# [Description of the task]
Reproduce the data below in full, swapping every instance of "slider" for "range control" and leaving all other text unchanged.

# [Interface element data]
________________
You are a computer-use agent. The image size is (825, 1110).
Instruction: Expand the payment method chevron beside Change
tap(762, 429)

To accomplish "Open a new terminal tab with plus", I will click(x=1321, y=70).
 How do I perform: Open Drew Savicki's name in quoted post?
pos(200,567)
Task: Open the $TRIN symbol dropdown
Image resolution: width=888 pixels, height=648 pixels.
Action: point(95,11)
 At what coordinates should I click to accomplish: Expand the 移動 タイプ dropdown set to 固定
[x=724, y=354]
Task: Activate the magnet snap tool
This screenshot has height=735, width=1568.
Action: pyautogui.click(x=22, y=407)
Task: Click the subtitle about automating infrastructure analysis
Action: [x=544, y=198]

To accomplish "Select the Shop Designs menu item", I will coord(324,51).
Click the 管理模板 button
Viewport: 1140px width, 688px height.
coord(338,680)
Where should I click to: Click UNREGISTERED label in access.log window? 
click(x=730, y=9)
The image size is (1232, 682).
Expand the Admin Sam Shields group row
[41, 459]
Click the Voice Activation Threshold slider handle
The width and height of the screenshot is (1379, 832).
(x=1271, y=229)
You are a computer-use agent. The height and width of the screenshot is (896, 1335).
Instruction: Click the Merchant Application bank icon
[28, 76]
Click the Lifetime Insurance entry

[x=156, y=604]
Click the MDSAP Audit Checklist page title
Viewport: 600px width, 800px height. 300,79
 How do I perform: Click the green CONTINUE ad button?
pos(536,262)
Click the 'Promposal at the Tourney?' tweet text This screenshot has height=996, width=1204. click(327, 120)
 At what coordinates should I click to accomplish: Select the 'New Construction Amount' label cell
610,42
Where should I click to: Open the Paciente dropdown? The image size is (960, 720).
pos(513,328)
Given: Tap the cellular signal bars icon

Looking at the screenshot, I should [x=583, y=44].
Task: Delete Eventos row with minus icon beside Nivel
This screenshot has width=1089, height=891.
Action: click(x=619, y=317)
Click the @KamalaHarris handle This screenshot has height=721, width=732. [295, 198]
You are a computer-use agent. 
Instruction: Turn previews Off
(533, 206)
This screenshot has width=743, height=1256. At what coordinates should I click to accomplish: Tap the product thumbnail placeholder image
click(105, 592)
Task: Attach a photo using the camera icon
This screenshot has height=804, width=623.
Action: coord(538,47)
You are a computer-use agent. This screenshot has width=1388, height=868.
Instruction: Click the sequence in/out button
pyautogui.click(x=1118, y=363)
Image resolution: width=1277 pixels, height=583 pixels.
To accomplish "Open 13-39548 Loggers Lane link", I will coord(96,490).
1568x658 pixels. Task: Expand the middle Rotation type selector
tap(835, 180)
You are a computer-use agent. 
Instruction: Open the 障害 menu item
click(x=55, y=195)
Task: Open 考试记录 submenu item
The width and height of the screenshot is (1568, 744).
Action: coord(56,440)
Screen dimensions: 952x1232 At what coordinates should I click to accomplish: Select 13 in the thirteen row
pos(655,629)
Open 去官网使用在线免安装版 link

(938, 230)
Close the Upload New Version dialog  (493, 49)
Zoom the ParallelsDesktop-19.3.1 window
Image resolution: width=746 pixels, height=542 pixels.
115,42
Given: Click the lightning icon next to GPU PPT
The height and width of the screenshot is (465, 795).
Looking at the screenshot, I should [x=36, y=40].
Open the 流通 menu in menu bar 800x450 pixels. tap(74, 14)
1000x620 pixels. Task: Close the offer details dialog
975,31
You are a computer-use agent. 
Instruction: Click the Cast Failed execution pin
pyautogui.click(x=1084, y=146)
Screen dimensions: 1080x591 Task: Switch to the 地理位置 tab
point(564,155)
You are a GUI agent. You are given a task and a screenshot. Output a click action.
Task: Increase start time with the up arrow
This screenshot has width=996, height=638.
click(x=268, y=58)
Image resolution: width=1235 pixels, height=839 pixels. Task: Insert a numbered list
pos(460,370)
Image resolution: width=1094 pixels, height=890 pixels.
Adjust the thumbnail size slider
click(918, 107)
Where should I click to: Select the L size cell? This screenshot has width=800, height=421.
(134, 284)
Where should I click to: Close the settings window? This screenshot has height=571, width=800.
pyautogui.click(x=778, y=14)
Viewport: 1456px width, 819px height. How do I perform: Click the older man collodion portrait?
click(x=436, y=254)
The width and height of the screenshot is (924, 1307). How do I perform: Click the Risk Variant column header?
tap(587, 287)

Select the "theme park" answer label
________________
# [Response to this task]
You are a computer-use agent. The image size is (825, 1110).
Instruction: Expand the payment method chevron beside Change
tap(762, 429)

To accomplish "Open a new terminal tab with plus", I will click(x=1321, y=70).
 How do I perform: Open Drew Savicki's name in quoted post?
pos(200,567)
Task: Open the $TRIN symbol dropdown
Image resolution: width=888 pixels, height=648 pixels.
Action: point(95,11)
 At what coordinates should I click to accomplish: Expand the 移動 タイプ dropdown set to 固定
[x=724, y=354]
Task: Activate the magnet snap tool
This screenshot has height=735, width=1568.
Action: pyautogui.click(x=22, y=407)
Task: Click the subtitle about automating infrastructure analysis
Action: [x=544, y=198]

To accomplish "Select the Shop Designs menu item", I will coord(324,51).
Click the 管理模板 button
Viewport: 1140px width, 688px height.
coord(338,680)
Where should I click to: Click UNREGISTERED label in access.log window? 
click(x=730, y=9)
The image size is (1232, 682).
Expand the Admin Sam Shields group row
[41, 459]
Click the Voice Activation Threshold range control handle
The width and height of the screenshot is (1379, 832).
(x=1271, y=229)
You are a computer-use agent. The height and width of the screenshot is (896, 1335).
Instruction: Click the Merchant Application bank icon
[28, 76]
Click the Lifetime Insurance entry

[x=156, y=604]
Click the MDSAP Audit Checklist page title
Viewport: 600px width, 800px height. 300,79
 How do I perform: Click the green CONTINUE ad button?
pos(536,262)
Click the 'Promposal at the Tourney?' tweet text This screenshot has height=996, width=1204. click(327, 120)
 At what coordinates should I click to accomplish: Select the 'New Construction Amount' label cell
610,42
Where should I click to: Open the Paciente dropdown? The image size is (960, 720).
pos(513,328)
Given: Tap the cellular signal bars icon

Looking at the screenshot, I should [x=583, y=44].
Task: Delete Eventos row with minus icon beside Nivel
This screenshot has width=1089, height=891.
Action: click(x=619, y=317)
Click the @KamalaHarris handle This screenshot has height=721, width=732. [295, 198]
You are a computer-use agent. 
Instruction: Turn previews Off
(533, 206)
This screenshot has width=743, height=1256. At what coordinates should I click to accomplish: Tap the product thumbnail placeholder image
click(105, 592)
Task: Attach a photo using the camera icon
This screenshot has height=804, width=623.
Action: coord(538,47)
You are a computer-use agent. This screenshot has width=1388, height=868.
Instruction: Click the sequence in/out button
pyautogui.click(x=1118, y=363)
Image resolution: width=1277 pixels, height=583 pixels.
To accomplish "Open 13-39548 Loggers Lane link", I will coord(96,490).
1568x658 pixels. Task: Expand the middle Rotation type selector
tap(835, 180)
You are a computer-use agent. 
Instruction: Open the 障害 menu item
click(x=55, y=195)
Task: Open 考试记录 submenu item
The width and height of the screenshot is (1568, 744).
Action: coord(56,440)
Screen dimensions: 952x1232 At what coordinates should I click to accomplish: Select 13 in the thirteen row
pos(655,629)
Open 去官网使用在线免安装版 link

(938, 230)
Close the Upload New Version dialog  (493, 49)
Zoom the ParallelsDesktop-19.3.1 window
Image resolution: width=746 pixels, height=542 pixels.
115,42
Given: Click the lightning icon next to GPU PPT
The height and width of the screenshot is (465, 795).
Looking at the screenshot, I should [x=36, y=40].
Open the 流通 menu in menu bar 800x450 pixels. tap(74, 14)
1000x620 pixels. Task: Close the offer details dialog
975,31
You are a computer-use agent. 
Instruction: Click the Cast Failed execution pin
pyautogui.click(x=1084, y=146)
Screen dimensions: 1080x591 Task: Switch to the 地理位置 tab
point(564,155)
You are a GUI agent. You are given a task and a screenshot. Output a click action.
Task: Increase start time with the up arrow
This screenshot has width=996, height=638.
click(x=268, y=58)
Image resolution: width=1235 pixels, height=839 pixels. Task: Insert a numbered list
pos(460,370)
Image resolution: width=1094 pixels, height=890 pixels.
Adjust the thumbnail size range control
click(918, 107)
Where should I click to: Select the L size cell? This screenshot has width=800, height=421.
(134, 284)
Where should I click to: Close the settings window? This screenshot has height=571, width=800.
pyautogui.click(x=778, y=14)
Viewport: 1456px width, 819px height. How do I perform: Click the older man collodion portrait?
click(x=436, y=254)
The width and height of the screenshot is (924, 1307). How do I perform: Click the Risk Variant column header?
tap(587, 287)

Select the "theme park" answer label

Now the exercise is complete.